Assigned task
All records must be quoted exactly. Omit the pictures.

Record extracts
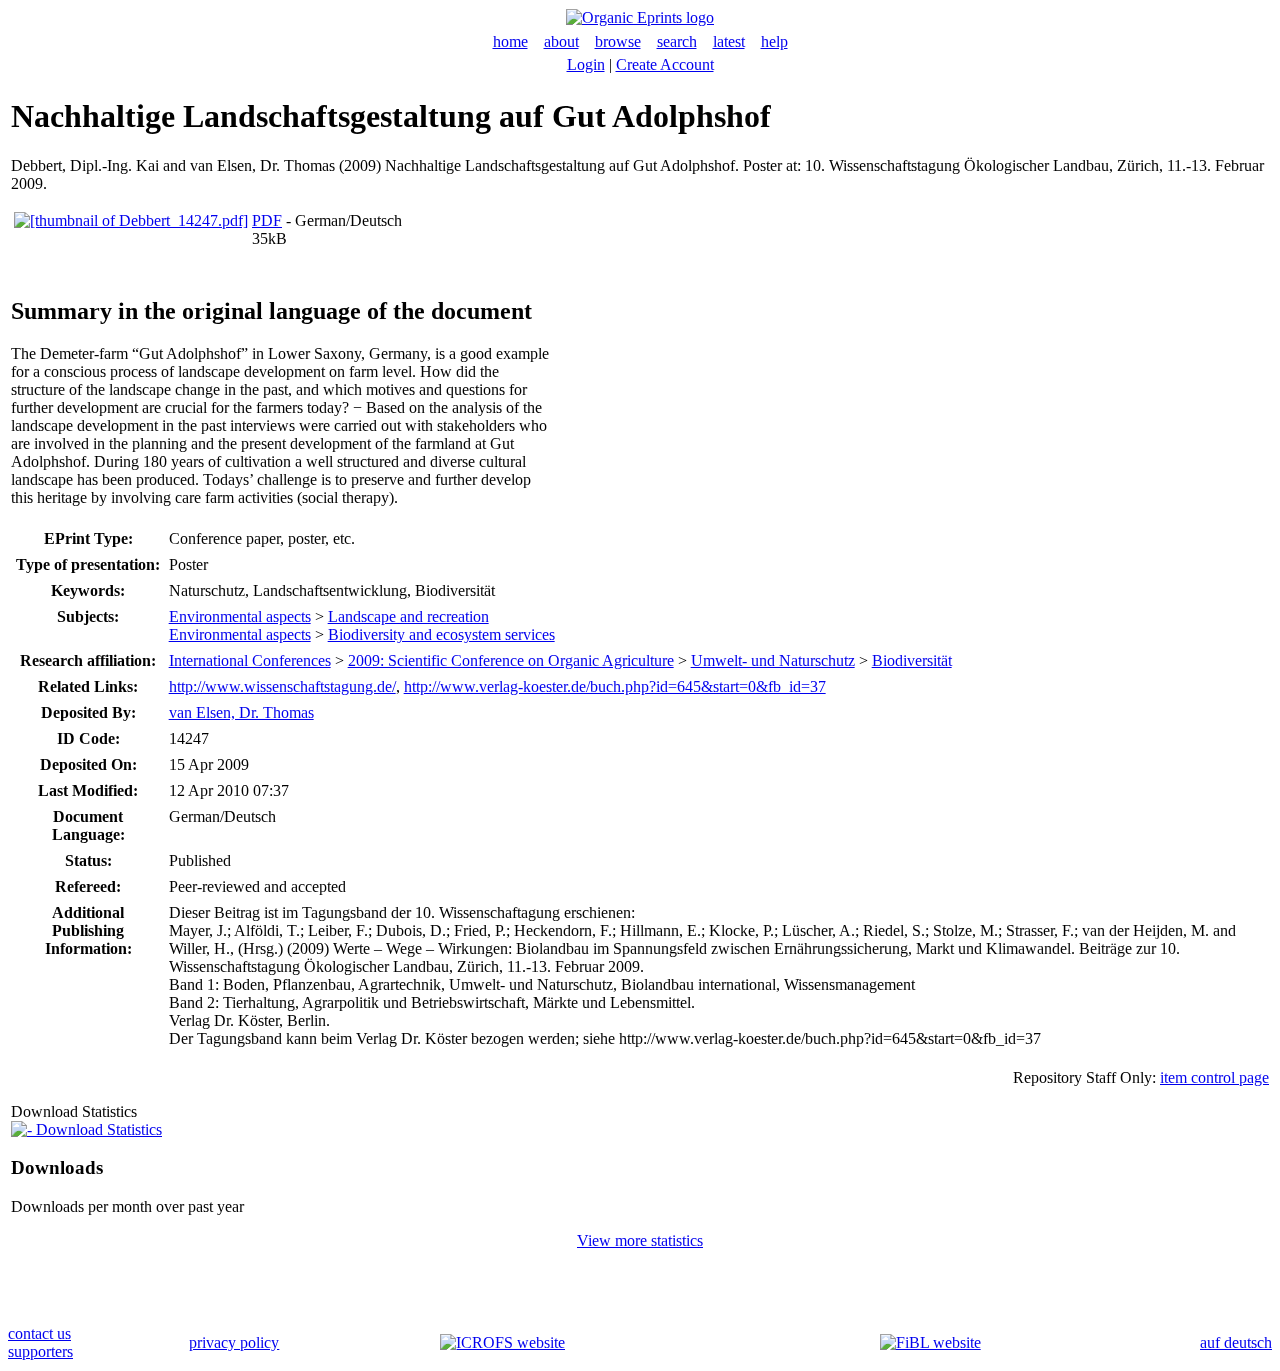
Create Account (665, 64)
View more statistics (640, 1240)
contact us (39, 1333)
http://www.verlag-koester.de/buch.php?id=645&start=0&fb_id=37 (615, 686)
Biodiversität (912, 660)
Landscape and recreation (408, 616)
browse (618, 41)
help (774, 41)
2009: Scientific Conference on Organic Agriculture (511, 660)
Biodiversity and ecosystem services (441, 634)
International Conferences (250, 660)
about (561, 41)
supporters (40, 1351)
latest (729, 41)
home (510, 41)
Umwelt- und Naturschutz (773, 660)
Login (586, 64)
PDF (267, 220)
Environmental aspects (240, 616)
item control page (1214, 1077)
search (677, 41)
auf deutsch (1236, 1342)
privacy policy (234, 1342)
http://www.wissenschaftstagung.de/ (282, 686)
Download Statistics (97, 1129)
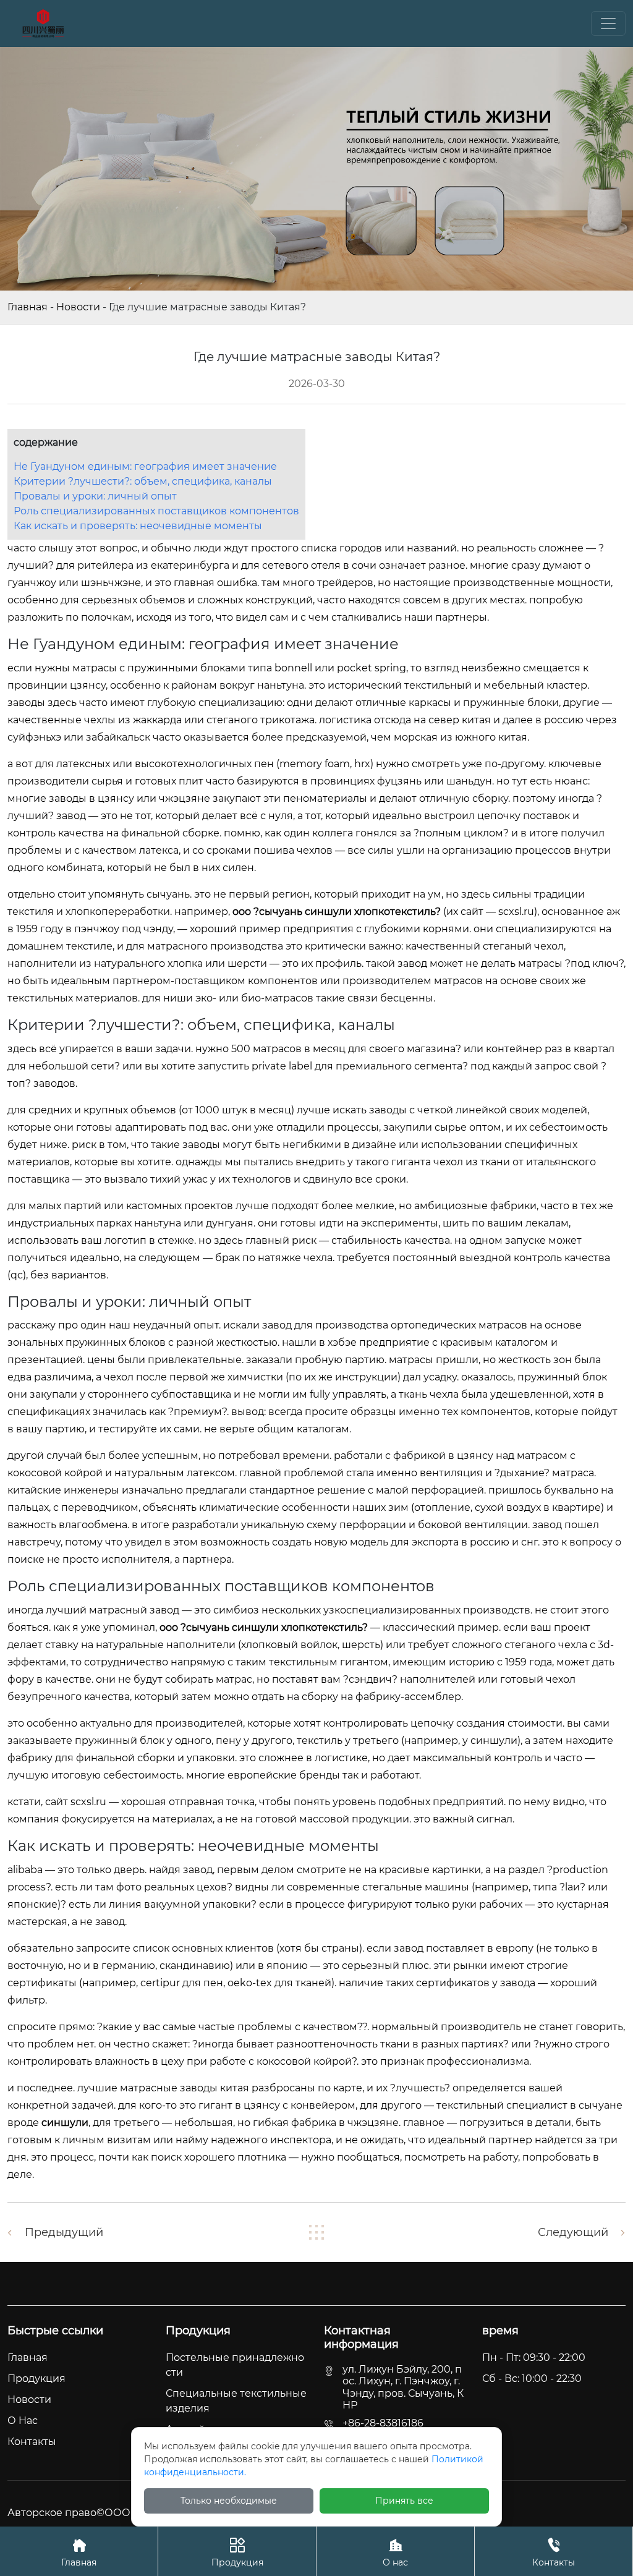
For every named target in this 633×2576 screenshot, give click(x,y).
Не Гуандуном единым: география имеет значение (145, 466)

Task result
Create Account (665, 64)
View more statistics (640, 1240)
contact us (39, 1333)
http://www.verlag-koester.de/buch.php?id=645&start=0&fb_id=37 (615, 686)
Biodiversität (912, 660)
Landscape and recreation (408, 616)
browse (618, 41)
help (774, 41)
2009: Scientific Conference on Organic Agriculture (511, 660)
Biodiversity and ecosystem services (441, 634)
International Conferences (250, 660)
about (561, 41)
supporters (40, 1351)
latest (729, 41)
home (510, 41)
Umwelt- und Naturschutz (773, 660)
Login (586, 64)
PDF (267, 220)
Environmental aspects (240, 616)
item control page (1214, 1077)
search (677, 41)
auf deutsch (1236, 1342)
privacy policy (234, 1342)
http://www.wissenschaftstagung.de/ (282, 686)
Download Statistics (97, 1129)
For every named target in this 633×2576 screenshot, give click(x,y).
Не Гуандуном единым: география имеет значение (145, 466)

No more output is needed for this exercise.